First of all, the oil and gas explorations subsequently embarked upon in the outlying Adriatic Sea is designed to create a market which aims to undercut or totally nullify Russian ambitions to supply oil and gas to countries in the region via a South Stream pipeline project. Secondly, transforming its military status from one of neutrality to being part of the Atlantic Alliance is in keeping with NATO’s post-Cold War eastward expansion, a policy which is designed to intimidate Russia, and which is in defiance of the agreement reached at the end of the Cold War between the leaders of the West and the former Soviet Union, that Germany reunification was predicated on the condition that NATO would not expand eastwards.

John McCain, by words and deeds, demonstrated his support for the anti-Russian sentiment that has permeated corridors of power in the United States since the coming to power of Vladimir Putin, a nationalist who brought to an end the mass plunder of Russia’s resources by Western interests during the government led by Boris Yeltsin. Indeed, no politician better embodied the twin doctrines that encapsulate the militarism pursued by the United States in the aftermath of the US-Soviet Cold War than McCain. These are philosophies espoused by Paul Wolfowitz and Zbigniew Brzezinski. The former provided that American policy was to ensure that after the fall of the Soviet Union, no other power should be permitted to rise and compete with the United States for global influence, while the latter was fixated on militarily intimidating Russia while seeking its dismemberment and relegation to a region designed to serve the energy needs of the West.
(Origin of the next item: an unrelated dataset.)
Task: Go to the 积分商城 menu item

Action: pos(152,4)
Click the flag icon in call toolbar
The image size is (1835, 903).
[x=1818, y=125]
His dismissal of Russia as a “gas station masquerading as a country” and his forthright comment that Montenegro’s accession to NATO was “vital for regional stability and the joint effort of the Western allies to resist a resurgent Russia”, provided clear evidence of his position.

McCain’s anti-Russian posture ensured an enduring animus between himself and Vladimir Putin. Although McCain claimed that the Russo-Georgian War of 2008 was “a mistake” initiated by Mikheil Saakashvili, then president of Georgia, Putin accused the United States of fomenting the conflict in order to strengthen McCain’s bid for the White House. “The suspicion arises”, Putin claimed, “that someone in the United States especially created this conflict to make the situation tenser and create a competitive advantage for one of the candidates fighting for the post of US president.”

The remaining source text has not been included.